Kemudian orang itu menjawab, "Saya telah berperang karena-Mu sehingga saya mati syahid." Allah Ta'ala kemudian menyangkalnya, "Kau telah berdusta. Kau berperang agar namamu disebut manusia sebagai orang yang pemberani. Dan ternyata kamu telah disebut-sebut demikian." Kemudian, lelaki pertama dilemparkan ke neraka jahannam.

Kemudian lelaki kedua dipanggil, ia adalah seorang alim ulama. Kemudian Allah Ta'ala bertanya, "Apa yang telah engkau perbuat dengan nikmat itu?". Sang lelaki menjawab, "Saya telah membaca, mempelajari, dan mengajarkannya Al Qur'an karena Engkau."

Allah Ta'ala berfirman, "Kamu berdusta. Kamu mempelajari ilmu agar disebut sebagai seorang alim dan kau membaca Al Qur'an agar kamu disebut sebagai seorang qari." Kemudian, orang kedua menyusul orang pertama masuk ke neraka.

Orang ketiga adalah seorang yang dermawan. Seperti dua orang sebelumnya, Allah Ta'ala menanyainya, "Apa yang telah engkau perbuat dengan nikmat-Ku." Kemudian orang dermawan itu menjawab, "Saya tidak pernah meninggalkan sedekah dan infaq di jalan yang Engkau cintai, melainkan pasti akan melakukannya semata-mata karena Engkau."

 Sama seperti sebelumnya, Allah Ta'ala menyangkalnya, "Kau berdusta. Kau melakukannya karena ingin disebt sebagai seorang dermawan. Dan begitulah yang dikatakan orang-orag tentang dirimu." Akhirnya, orang ketiga pun ikut menyusul orang pertama dan kedua.

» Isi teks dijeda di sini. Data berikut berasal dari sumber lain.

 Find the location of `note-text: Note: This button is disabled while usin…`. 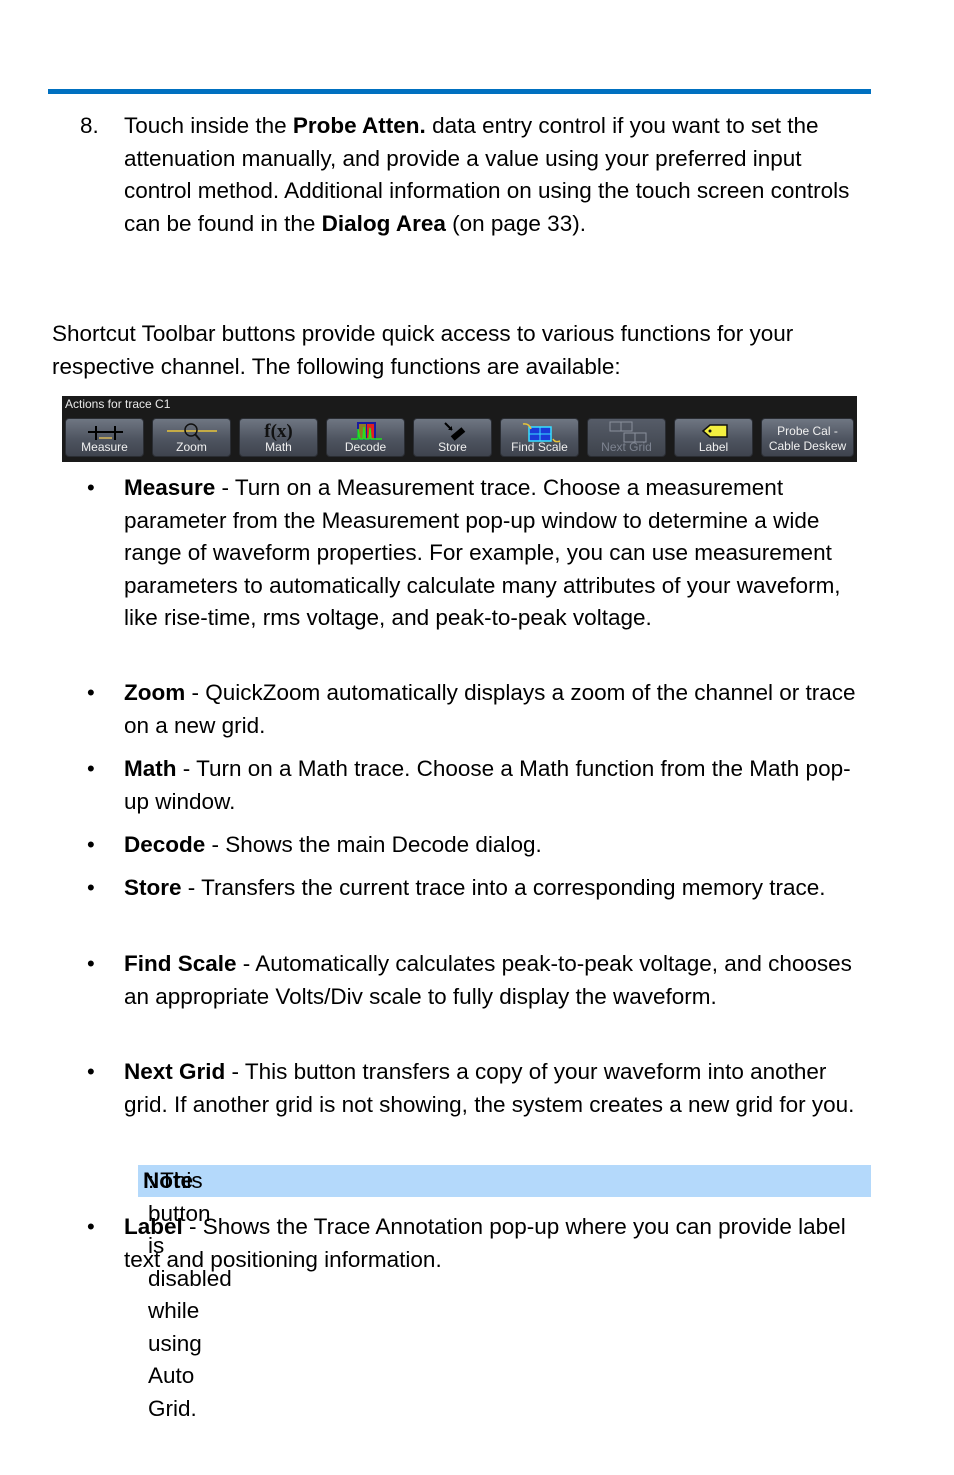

Kisah tersebut terdapat dalam hadits Nabi Muhammad Shallallahu 'Alaihi wa Sallam dari Abu Hurairah, yang diriwayatkan oleh Imam Muslim, An-Nasa-i Ahmad, dan Baihaqy. Dalam hadits yang berbeda juga diriwayatkan oleh Imam at-Tirmidzi, Ibnu Hibban, dan Al-Hakim.

Dari kisah tersebut kita dapat mengambil pelajaran bahwa ketika kita berbuat baik, janganlah mengharapkan balasan. Niatkan pada hati kita niat yang lurus, niat yang baik. Jangan mengharapkan imbalan atau balasan atas apa yang kita perbuat.

Tanpa meminta balasan pun, Allah Ta'ala akan tetap memberi kita balasan. Mungkin tidak dibalas di dunia, tapi di akhirat. Dan ketika kita meminta dunia dan mengejar-ngejar dunia, Allah Ta'ala akan memberinya. Namun, hal itu sia-sia saja di akhirat. Padahal, tujuan kita untuk hidup adalah mencari bekal kehidupan akhirat.

Allah Ta'ala berfirman, "Dan janganlah kamu memberi (dengan maksud) memperoleh (balasan) yang lebih banyak. Dan untuk (memenuhi perintah) Tuhanmu, bersabarlah." (QS. Al Muddatsir (74): 6-7)

Jangan menyesal berbuat baik, jangan mengharapkan balasan ketika berbuat baik. Allah Ta'ala tahu apa yang kamu butuhkan. Tanpa meminta pun, Allah Ta'ala akan memberikannya. Dan Allah Ta'ala adalah Dzat Yang Maha Adil.